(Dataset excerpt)
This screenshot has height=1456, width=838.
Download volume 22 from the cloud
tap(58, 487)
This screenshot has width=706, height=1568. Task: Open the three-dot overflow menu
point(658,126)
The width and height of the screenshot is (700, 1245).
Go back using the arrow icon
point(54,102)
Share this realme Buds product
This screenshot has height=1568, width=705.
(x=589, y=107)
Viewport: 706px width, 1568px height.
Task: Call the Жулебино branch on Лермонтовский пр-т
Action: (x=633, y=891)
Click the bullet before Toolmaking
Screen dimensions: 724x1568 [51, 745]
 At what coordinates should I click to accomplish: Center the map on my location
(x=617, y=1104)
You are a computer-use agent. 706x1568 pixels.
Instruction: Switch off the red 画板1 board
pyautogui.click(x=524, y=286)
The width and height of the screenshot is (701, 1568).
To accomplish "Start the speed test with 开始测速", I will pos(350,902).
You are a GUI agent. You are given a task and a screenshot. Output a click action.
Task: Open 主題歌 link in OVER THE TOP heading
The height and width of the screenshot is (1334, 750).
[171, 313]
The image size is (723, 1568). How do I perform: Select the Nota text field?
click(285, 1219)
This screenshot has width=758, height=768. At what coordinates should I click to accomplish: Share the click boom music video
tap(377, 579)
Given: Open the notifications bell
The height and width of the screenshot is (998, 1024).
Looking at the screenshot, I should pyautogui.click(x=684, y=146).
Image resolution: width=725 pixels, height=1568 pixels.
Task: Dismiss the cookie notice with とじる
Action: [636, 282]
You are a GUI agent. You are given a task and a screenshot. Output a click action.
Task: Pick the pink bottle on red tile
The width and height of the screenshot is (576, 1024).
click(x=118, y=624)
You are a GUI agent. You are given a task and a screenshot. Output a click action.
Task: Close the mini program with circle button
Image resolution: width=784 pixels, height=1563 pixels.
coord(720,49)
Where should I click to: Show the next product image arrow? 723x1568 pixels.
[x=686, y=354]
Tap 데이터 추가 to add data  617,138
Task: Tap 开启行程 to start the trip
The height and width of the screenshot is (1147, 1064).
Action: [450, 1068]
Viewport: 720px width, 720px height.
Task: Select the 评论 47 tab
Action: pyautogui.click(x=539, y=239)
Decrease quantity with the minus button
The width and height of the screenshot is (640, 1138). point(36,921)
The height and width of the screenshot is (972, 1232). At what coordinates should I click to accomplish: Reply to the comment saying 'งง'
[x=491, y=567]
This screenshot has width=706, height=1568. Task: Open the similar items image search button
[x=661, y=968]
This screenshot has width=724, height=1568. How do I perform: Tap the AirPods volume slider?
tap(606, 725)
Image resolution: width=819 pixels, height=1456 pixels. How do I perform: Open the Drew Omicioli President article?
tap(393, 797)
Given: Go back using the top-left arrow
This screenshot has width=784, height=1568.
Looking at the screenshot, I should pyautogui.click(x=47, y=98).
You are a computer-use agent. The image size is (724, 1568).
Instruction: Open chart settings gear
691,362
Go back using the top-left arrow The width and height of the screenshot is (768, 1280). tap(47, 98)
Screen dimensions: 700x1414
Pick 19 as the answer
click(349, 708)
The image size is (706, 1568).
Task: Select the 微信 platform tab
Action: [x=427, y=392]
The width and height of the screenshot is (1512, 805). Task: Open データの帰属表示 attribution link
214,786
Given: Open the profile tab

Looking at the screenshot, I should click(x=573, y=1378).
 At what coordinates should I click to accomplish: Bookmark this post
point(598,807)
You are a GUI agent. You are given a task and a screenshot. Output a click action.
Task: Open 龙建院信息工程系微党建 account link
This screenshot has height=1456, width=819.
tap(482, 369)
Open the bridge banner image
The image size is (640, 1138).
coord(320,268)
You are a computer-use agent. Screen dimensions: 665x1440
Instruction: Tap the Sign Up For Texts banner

* [YOUR TASK] Copy out the lines verbatim, from the first line through the line containing "(x=617, y=1104)", including both.

* [THE RESULT]
This screenshot has height=1456, width=838.
Download volume 22 from the cloud
tap(58, 487)
This screenshot has width=706, height=1568. Task: Open the three-dot overflow menu
point(658,126)
The width and height of the screenshot is (700, 1245).
Go back using the arrow icon
point(54,102)
Share this realme Buds product
This screenshot has height=1568, width=705.
(x=589, y=107)
Viewport: 706px width, 1568px height.
Task: Call the Жулебино branch on Лермонтовский пр-т
Action: (x=633, y=891)
Click the bullet before Toolmaking
Screen dimensions: 724x1568 [51, 745]
 At what coordinates should I click to accomplish: Center the map on my location
(x=617, y=1104)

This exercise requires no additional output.